REQUIREMENTS:
Reproduce all of the items below, substituting "screen capture" for every occurrence of "screenshot" and leaving everything else unchanged.

— START EXTRACTED MATERIAL —

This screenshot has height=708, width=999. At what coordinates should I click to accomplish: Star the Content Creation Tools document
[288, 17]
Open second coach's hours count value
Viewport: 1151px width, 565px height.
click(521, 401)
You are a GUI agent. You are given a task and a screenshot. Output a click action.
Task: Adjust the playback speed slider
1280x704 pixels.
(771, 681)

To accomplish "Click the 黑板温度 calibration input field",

— END EXTRACTED MATERIAL —

SOLUTION TO THE PROBLEM:
This screen capture has height=708, width=999. At what coordinates should I click to accomplish: Star the Content Creation Tools document
[288, 17]
Open second coach's hours count value
Viewport: 1151px width, 565px height.
click(521, 401)
You are a GUI agent. You are given a task and a screen capture. Output a click action.
Task: Adjust the playback speed slider
1280x704 pixels.
(771, 681)

To accomplish "Click the 黑板温度 calibration input field",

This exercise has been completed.